Of all of the ways of accessing cyberspace, browsers are (at least at the moment) the most visible. A browser is the program that runs on your computer, and allows you access to the web. It lets you read web pages and follow links they contain, sends and receives email, reads and contributes to bulletin boards, and so on. It is, figuratively, your window on the web. Indeed, people may use their computer for nothing else but running a browser.

Search engines

These are programs that make a sort of index of web pages. The best known build this index by reading all the web pages they can find, and extracting key words or phrases from them. They have to run on very large servers (computers permanently attached to the Internet which provide services to other computers) because the web is enormous, so even an index of the web is very large indeed. You talk to a search engine using (naturally) your browser.
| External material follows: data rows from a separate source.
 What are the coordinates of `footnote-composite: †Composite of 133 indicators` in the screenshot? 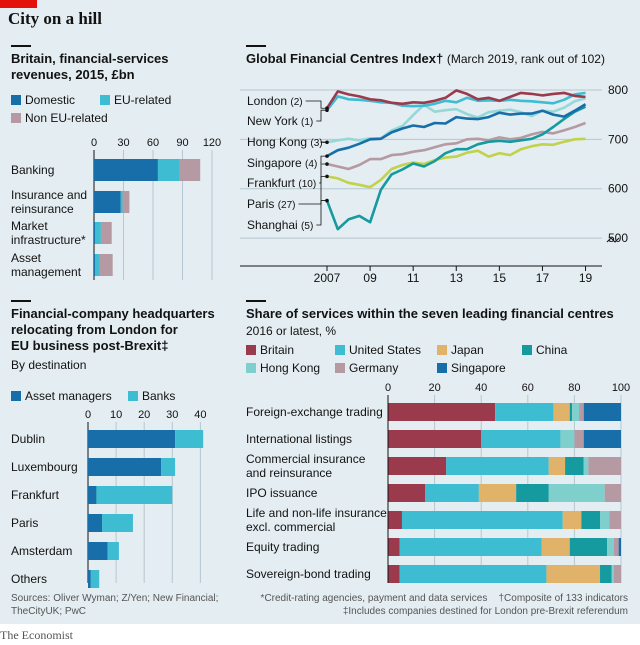 It's located at (563, 598).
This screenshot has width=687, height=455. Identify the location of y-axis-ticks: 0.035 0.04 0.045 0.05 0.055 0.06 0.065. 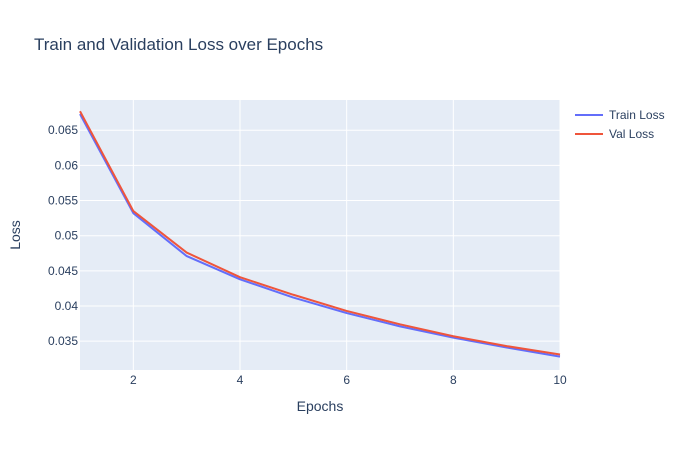
(63, 236).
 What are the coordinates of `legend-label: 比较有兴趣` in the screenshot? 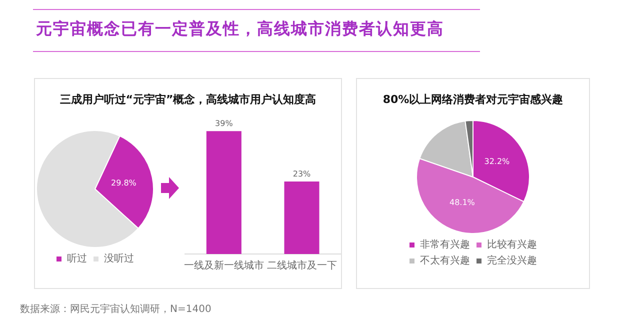 It's located at (512, 244).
You type the words you want to find, say 'Swedish hamster', into a little box, and press a button; your words are sent to the server, which looks them up in its index, and turns the results into a new web page, especially for you; this new web page is sent back to your computer and displayed by your browser.

By using search engines, the cyberspace version of telephone directories, we can find web pages based on what they contain, and not only by their cyberspace 'addresses'. If you want to find a Swedish hamster, you don't need to know it by name - as you would if you used a telephone directory service. You can find it by its description. Interestingly, search engines are one of the rapidly changing areas of cyberspace: they are too good for their own good! A search for hamsters will find you more hamsters than you could possibly cope with.